The function of the cleavage of the >700 reported caspase substrates (see the CASBAH website [20]) has been thoroughly characterized in a few cases only. Optimally, this requires generation of knock-in cells or animals having their wild-type caspase substrates replaced with cleavage-resistant mutants and assessment of the physiological consequences of these replacements. Such approach has been performed for the Rb protein [21, 22], p120 RasGAP [16, 23], β-amyloid precursor protein, and PARP1 (ref. 24). What is the set of caspase substrates that need to be cleaved for apoptosis to proceed normally and what are the caspase substrates that are cleaved but that play no significant function in apoptosis—substrates often dubbed “innocent bystanders”—are questions that still need to be answered.
Proteomics approaches have the power to identify a large number of severed proteins simultaneously and can provide some information about the nature of the cleavage sites. However, these approaches tend to detect only the most abundant proteins. Moreover, these techniques may be sensitive to other types of PTMs such as ubiquitination, acetylation and phosphorylation [25]. It is important to note that mass spectrometry analyses performed so far to detect cleaved proteins in apoptotic cells did not provide information on the exact identity of the protease(s) that are involved in the observed cleavages [26,27,28,29,30,31].
In contrast to the interest for proteins cleaved during apoptosis, very little has been done on the extent and nature of protein cleavage in cells subjected to non-lethal forms of stresses. In this study, we provide the global proteolytic landscapes in two different human cancer cell lines (the osteosarcoma U2OS and the colorectal carcinoma HCT116) in both mild stress and apoptotic conditions. Using CASP3/CASP7 double knock-out (DKO) HCT116 cells, we determined the contribution of these caspases in the establishment of these proteolytic landscapes. Our results indicate that CASP3 and CASP7 are required for the cleavage of all proteins that we detected to be cleaved upon mild stress exposure, while in apoptosis the cleavage of about 20% of the cleaved proteins depended on other proteases.
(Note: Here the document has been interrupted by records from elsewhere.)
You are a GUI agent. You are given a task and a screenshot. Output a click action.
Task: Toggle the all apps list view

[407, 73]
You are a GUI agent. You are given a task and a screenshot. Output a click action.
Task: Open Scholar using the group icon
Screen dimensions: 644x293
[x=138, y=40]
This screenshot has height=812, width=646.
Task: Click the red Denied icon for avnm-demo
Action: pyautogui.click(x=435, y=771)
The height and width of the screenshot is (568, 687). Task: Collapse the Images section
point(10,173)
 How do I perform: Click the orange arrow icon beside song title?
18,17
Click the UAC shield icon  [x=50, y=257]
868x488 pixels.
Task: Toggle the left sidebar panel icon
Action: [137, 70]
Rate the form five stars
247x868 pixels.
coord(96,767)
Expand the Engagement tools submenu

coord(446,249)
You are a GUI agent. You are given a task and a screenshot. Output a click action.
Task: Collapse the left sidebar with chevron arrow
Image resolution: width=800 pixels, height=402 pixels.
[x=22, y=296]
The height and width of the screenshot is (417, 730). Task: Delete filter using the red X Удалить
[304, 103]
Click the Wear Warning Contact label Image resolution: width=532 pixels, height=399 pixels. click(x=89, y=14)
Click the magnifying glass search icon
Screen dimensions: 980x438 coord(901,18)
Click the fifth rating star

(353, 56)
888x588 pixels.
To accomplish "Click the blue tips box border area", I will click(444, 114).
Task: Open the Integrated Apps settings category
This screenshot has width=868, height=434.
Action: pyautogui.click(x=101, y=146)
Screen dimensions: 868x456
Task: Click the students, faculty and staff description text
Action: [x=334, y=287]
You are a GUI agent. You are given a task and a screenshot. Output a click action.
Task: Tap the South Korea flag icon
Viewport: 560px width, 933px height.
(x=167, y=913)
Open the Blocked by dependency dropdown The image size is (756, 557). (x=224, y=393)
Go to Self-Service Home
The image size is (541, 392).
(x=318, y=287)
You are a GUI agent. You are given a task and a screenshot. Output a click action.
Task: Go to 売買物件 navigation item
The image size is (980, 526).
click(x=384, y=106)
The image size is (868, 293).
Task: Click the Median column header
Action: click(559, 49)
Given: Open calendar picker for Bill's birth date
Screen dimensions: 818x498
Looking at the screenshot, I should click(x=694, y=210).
We also generated an interactive database (The Cleavage Profiling database, https://cleaved-apoptosis.unil.ch) listing the proteins experiencing PTMs after the induction of apoptosis and upon mild stress exposure. This database provides information on primary and secondary protein structures, types of PTMs, putative cleavage site(s), and function of the cleavage when known.
Methods
Antibodies
The anti-PARP1 (ref. no.: 9542 S, lot no. 14), anti-caspase-7 (ref. no.: 9492 S, lot no. 6) and anti-caspase-3 (ref. no.: 9662, lot no. 18) antibodies were from Cell Signaling Technology. Antibodies against Telo2 and Secernin-1 are from Abcam (ref. no. ab122722, lot no. GR3211414-3) and GeneTex (ref. no.: GTX85172, lot no. 821805738), respectively. The secondary rabbit antibody was purchased from Thermo Fisher Scientific (goat anti-Rabbit, Alexa Fluor 680, catalog # A-21109, RRID AB_2535758, lot no. 1584296). The anti-GFP antibody was purchased from Roche (ref no. 11814460001, lot no. 11063100) and the anti-Flag antibody was obtained from Merck (ref no., F1804–50UG, lot no. SLBK1346V). Additional antibodies are described in Table 2.
Cell counting
Following the indicated treatments, cells were washed with 10 ml of 1X phosphate-buffered saline (PBS, 0.116 M NaCl, 10.56 mM Na2HPO4, 2.94 mM KH2PO4, pH adjusted to 7.1–7.3), detached using 1 ml of trypsin-EDTA (0.05%) (Thermo Fisher Scientific, ref. n°. 25300054, lot n° 1854719) and resuspended in 5 ml of DMEM medium. Then 50 μl of each cell suspension were stained at room temperature for 5 min with 50 μl of PBS, 0.4% trypan blue (Gibco, ref. no. 15250061, lot no. 1903978). Dead (trypan blue-positive) and live (trypan blue-negative) cells were counted in a Neubauer chamber (Blau Brand, ref. no. 718605, lot no. 03H) using a Nikon Eclipse TS100 microscope. Four measurements were performed for each determination.
Cell lines
U2OS human osteosarcoma, HCT116 colon carcinoma cell lines and HEK 293T human embryonic kidney cells were purchased to the American Type Culture Collection (ATCC). NB1 cells carrying the LEGO-iG2.lti plasmid (#807) (ref. 32) were generated as described earlier [33]. All cell lines were cultured in Dulbecco’s modified Eagle medium (DMEM; Gibco, ref. no. 61965) supplemented with 10% heat-inactivated fetal bovine serum (FBS; Invitrogen, ref. no. 10270-106, lot no. 42G8468K) at 37 °C in 5% CO2.
Chemicals
Z-VAD-FMK was purchased from Enzo Life Sciences (ref. no. BML-P416-0001). Oligonucleotides were purchased from Microsynth, Balgach, Switzerland. Cisplatin (ref. no. P4394-25MG) was acquired from Sigma-Aldrich. Propidium iodide (PI, Sigma-Aldrich, #81845) was stored at −20 °C after being aliquoted (400 μg/ml) in water.
Colony formation assays
After incubation with the treatments mentioned in the figures, cells were trypsinized and counted as described above. The cells were then seeded in 100 mm × 20 mm plates (Corning, ref. no. 430167) at a density of 500 cells/ well. Ten days later, the plates were washed with 10 ml PBS, dried upside down for 1 h, fixed with 100% ethanol (Reactolab, ref. no. 15058) for 1 h, and finally dried for an additional hour. Thereupon, cells were stained with 10 ml Giemsa solution (AppliChem, ref. no. A0885, lot no. 5×001792) for 30 min. The Giemsa solution was removed and the background staining was eliminated by gently immersing the plates once or twice (until background removal) in an ice bucket (Bel-Art™, ref. no. M18848-4002) filled with 3 liters of water. Finally, plates were dried and colonies (clusters of at least 2 cells) and single cells were counted using a Nikon Eclipse TS100 microscope.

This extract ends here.